▸ Blocco di testo:
Mentre il presidente Michele Emiliano ufficializza la data delle elezioni regionali (il 23 e 24 novembre) si preparano ore decisive nel centrodestra per la scelta del competitor di Antonio Decaro. Ma che accade? Fa il punto della situazione della rovente estate pugliese, Fabrizio Tatarella, presidente della Fondazione «Tatarella», associazione culturale di area conservatrice.
A 60 giorni dal voto, il centrodestra brancola nel buio. Qual è la sua spiegazione?
«Non c’è una spiegazione. C’è solo da fare presto. Nel giugno 2024, un minuto dopo la conclusione delle elezioni al Comune di Bari, che hanno rappresentato la peggiore sconfitta di sempre per il centrodestra, mi permisi sommessamente di dire che serviva subito occuparsi del candidato presidente della Regione, immaginare un programma, aprire alla società civile. E questo proprio per evitare di ripetere gli errori e i ritardi che si erano verificati con la scelta tardiva del candidato sindaco, Fabio Romito, che va ringraziato per aver accettato in estremo ritardo».
Cosa è successo dopo il suo appello?
«Per averlo lanciato sono stato attaccato da molti. Oggi mi limito ad osservare che tutti dicono la stessa cosa, ma con una tempistica diversa, dato che siamo fuori tempo massimo. Mi auguro che il centrodestra, in queste ore, riesca a fare sintesi per trovare il miglior candidato possibile».
Si dice che si attende il voto di domenica nelle Marche e la divisione delle Regioni tra i partiti. Ai cittadini quale messaggio sta arrivando?
«La Puglia da capitale dell’impero della destra politica italiana non può arrendersi a diventare estrema periferia dell’impero, condannata a perdere sempre e a vantarsi di dati che alle Politiche e alle Europee sono merito esclusivo di Meloni. In Puglia la destra, per senso di responsabilità e rispetto verso i suoi tanti elettori, deve riconquistare i suoi spazi che si costruiscono con visione e coraggio».
L’ultima voce, smentita, riguardava la presunta candidatura di Vannacci per la corsa solitaria della Lega. Ogni partito va per la sua strada?

▸ Estratto dei dati:

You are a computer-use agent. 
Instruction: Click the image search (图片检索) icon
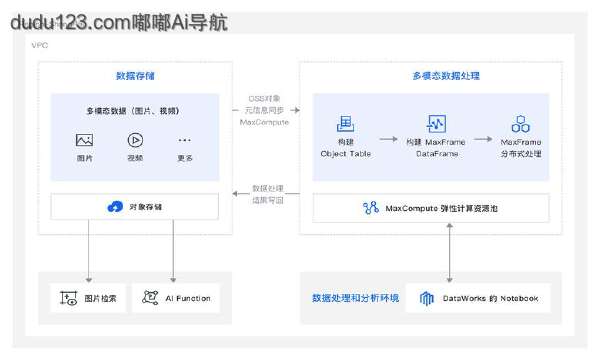(x=68, y=298)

▸ Consegna:
Aggiorna l'intervista riscrivendo tutto il brano che va da "Mentre il presidente" fino a "di area conservatrice.", con "calda estate pugliese" al posto di "rovente estate pugliese".

▸ Risposta:
Mentre il presidente Michele Emiliano ufficializza la data delle elezioni regionali (il 23 e 24 novembre) si preparano ore decisive nel centrodestra per la scelta del competitor di Antonio Decaro. Ma che accade? Fa il punto della situazione della calda estate pugliese, Fabrizio Tatarella, presidente della Fondazione «Tatarella», associazione culturale di area conservatrice.